For the majority of millennial workers (those born after 1979), the boundaries that used to exist between home, office, passion-projects, co-workers and friends aren’t relevant anymore. And in workplaces where those formal barriers do exist, many younger employees will be turned off and discouraged.
These findings come from the fifth annual Millennial Impact Report, released by the Case Foundation in partnership with market-research agency Achieve.
Of the more than 1,500 millennials surveyed, about nine out of ten said they were contributing to a company that is making a positive impact on the world.
“The millennials have a work-life blend – blending of work, blending of life-interest, blending of value, blending of passion and interest,” says Derrick Feldmann, president and lead researcher of Achieve and the Millennial Impact Project.
When asked to describe the qualities they seek in an employer, millennials look first and foremost at what a company does, makes or sells.
Second on the list was work culture, and third was a company’s participation in supporting particular causes.
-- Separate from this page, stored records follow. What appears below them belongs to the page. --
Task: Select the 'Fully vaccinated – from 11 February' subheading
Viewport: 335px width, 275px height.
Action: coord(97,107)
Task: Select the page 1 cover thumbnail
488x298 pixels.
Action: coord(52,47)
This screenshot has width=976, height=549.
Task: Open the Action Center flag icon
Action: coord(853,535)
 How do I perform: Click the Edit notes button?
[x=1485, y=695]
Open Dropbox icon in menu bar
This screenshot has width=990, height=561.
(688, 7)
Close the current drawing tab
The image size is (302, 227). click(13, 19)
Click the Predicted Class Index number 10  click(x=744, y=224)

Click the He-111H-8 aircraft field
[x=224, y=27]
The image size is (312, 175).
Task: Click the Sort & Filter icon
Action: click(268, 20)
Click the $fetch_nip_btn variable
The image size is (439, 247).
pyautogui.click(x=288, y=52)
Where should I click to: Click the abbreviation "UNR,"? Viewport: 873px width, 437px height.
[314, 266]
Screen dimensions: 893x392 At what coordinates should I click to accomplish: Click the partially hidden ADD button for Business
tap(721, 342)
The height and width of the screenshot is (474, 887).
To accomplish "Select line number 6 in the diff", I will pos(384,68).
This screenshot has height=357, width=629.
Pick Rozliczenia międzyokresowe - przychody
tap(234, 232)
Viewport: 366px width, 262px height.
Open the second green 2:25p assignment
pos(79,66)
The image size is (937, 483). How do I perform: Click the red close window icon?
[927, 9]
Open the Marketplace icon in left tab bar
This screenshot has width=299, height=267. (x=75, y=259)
What that means is that millennials look for meaning in the core function of what a company does, not in subsidiary charity chapters, says Feldmann.
Having a company’s social benefit embedded in its main mission allows a millennial employee to give of his or her talents, skills and assets on a daily basis, beyond donating money.
Millennials consider their time, talent and skills assets which they can give to a cause they believe in.
“They are looking at these service opportunities and ways to volunteer and ways to get socially involved sort of synonymous with various personal skills and professional skills,” said Emily Yu, vice president of partnerships at the Case Foundation.
To attract and retain millennials, business owners should be looking for ways to give employees aged 20 to 33 opportunities to put their skills and talents towards cause work, or those projects and initiatives that help people and communities, the findings suggests.
For companies whose business model is directly benefiting a meaningful cause, like educating underprivileged youth, for example, then employees will feel their skills are going directly toward a meaningful cause.
If, however, a company’s business model doesn’t clearly benefit a cause, then employers will impress millennials by organising company-wide cause-work, through volunteer days or giving campaigns. If a millennial employee feels that his or her skills and talents are being fully utilised, then he or she is more likely to stay working for the same company.
“We continue to discover, over the years, that millennials view all of their assets of equal: The asset of time, the asset of skill, the asset of talent and the asset of money,” said Feldmann. Entrepreneurial business owners looking to keep young workers motivated and happy should look to give employees the opportunity to exercise and experiment with each one of those assets, says Feldmann.
As millennials desire to blur the boundaries between their personal passions and professional work, they also want to blur the lines between friends and co-workers.
Young workers are looking to feel ‘at home’ within their work groups and departments. When given the option to work on volunteer projects with either individuals in their office they don’t see on a regular basis or people in their department that they work with on a daily basis, more than six in ten survey respondents said they would rather work on a project with the colleagues in their department. And they also like group work in general: nearly eight in ten reported they prefer working in groups to working independently.
Because team dynamics are so important, the findings suggest employers should bring new potential hires to meet the department they could be working with, the survey finds.
Those co-workers and friends are also guiding forces in pulling each other towards caring about causes.
“The biggest leverage or influencer for millennials to get involved with causes was a peer, a person – a peer, an equal – within a small group, four to six people overall, that introduced them to or enabled them to participate in some sort of cause issue or cause organisation. And what we are seeing this year, in the research, there is a correlation. And there is a peer group, and it is at work, and it is your department,” said Feldmann.